Он смог, наконец, с усилием оторвать затылок от чего-то мягкого – но только на мгновение. Нечто непонятное выжало все силы из его тела. Он опять закрыл глаза, постарался сосредоточиться и наконец-то более-менее пришел в себя. И узнал распорядителя и своего бритоголового противника. И сообразил, где находится.
Распорядитель, поджав губы, укоризненно качал головой. У бритоголового были злые глаза. Влад вновь приподнялся, и тут бритоголовый шумно, с силой всосал носом воздух и, наклонившись, плюнул ему в лицо. Потом протянул оплетенные ремнями руки и рывком сдернул с Влада трусы до самых коленей. И смачно плюнул еще раз. Все вокруг содрогнулось от хохота.
– Убирайся отсюда! – прорычал распорядитель, нависая над Владом. – Убирайся, пока не вытащили за ноги. По правилам нужно драться!
Влад ладонью вытер плевок, кое-как натянул трусы, поднялся и, пошатываясь и ничего не видя перед собой, поплелся к барьеру. Кто-то сунул ему в руки тунику, и он бездумно забросил ее на плечо. На трибунах продолжали свистеть, хохотать и топать ногами. У него было сейчас только одно желание: как можно быстрее добраться до туннеля, как можно быстрее уйти отсюда, от этого улюлюкания, от этого беспредельного унижения – но одеревеневшие ноги плохо слушались его.
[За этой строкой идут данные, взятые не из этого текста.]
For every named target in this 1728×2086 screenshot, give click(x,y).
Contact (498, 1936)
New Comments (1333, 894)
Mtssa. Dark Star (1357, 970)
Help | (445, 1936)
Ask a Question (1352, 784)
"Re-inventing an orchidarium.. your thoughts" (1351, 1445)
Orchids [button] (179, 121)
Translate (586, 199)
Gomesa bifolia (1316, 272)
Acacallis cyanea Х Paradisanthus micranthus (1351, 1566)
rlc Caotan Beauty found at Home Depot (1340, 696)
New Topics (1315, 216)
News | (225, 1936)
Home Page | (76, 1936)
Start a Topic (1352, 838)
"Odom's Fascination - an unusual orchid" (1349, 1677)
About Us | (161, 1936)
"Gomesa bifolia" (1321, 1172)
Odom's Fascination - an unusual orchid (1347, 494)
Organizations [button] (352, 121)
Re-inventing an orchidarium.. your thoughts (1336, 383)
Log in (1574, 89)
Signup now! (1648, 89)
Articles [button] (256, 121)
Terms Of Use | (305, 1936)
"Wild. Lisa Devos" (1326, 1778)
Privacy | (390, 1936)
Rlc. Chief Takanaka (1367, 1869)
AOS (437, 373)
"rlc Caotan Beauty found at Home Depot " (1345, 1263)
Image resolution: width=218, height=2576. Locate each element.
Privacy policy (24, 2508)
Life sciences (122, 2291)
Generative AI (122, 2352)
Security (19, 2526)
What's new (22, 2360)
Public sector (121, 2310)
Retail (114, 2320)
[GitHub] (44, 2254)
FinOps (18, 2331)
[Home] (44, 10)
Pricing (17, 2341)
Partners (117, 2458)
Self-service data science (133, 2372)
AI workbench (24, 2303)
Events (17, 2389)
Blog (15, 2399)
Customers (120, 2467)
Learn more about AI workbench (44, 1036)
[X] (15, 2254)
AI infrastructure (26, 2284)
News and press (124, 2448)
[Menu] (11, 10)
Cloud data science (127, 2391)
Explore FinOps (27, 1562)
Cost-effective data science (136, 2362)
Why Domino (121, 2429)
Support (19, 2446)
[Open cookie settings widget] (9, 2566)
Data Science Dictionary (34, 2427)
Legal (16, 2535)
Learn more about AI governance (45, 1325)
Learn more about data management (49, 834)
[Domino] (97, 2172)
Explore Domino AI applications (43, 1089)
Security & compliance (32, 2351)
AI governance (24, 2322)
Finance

Задев плечо, мимо пролетела сандалия, оставленная им на арене, другая шлепнула его по спине. Он не стал их подбирать. Он добрел, наконец, до ведущего под трибуну, к выходу из амфитеатра, туннеля и, сорвав с рук ремни и отшвырнув их к стене, скрылся от веселящейся толпы в его прохладной пустоте.
На площади перед амфитеатром было безлюдно. Надев тунику, Влад побрел по выложенным в шахматном порядке черным и белым плитам, то и дело сплевывая кровь, сочащуюся из разбитых губ. В ушах у него все еще тихо звенело, ныла челюсть, наткнувшаяся на встречный удар бритоголового, и вообще что-то не в порядке было с головой, словно набитой жесткой ватой; к тому же вновь начала болеть ступня. Он чувствовал себя опозоренным и несчастным, кожу на лице, казалось, стянуло от высохших чужих липких плевков; он постоянно ощущал эти плевки и ему захотелось немедленно умыться, смыть с себя плевки и перенесенное унижение. Ускоряя шаг, он миновал обрамляющие площадь скульптурные группы, свернул за угол и, прихрамывая, направился к украшенному колоннами входу в общественные бани.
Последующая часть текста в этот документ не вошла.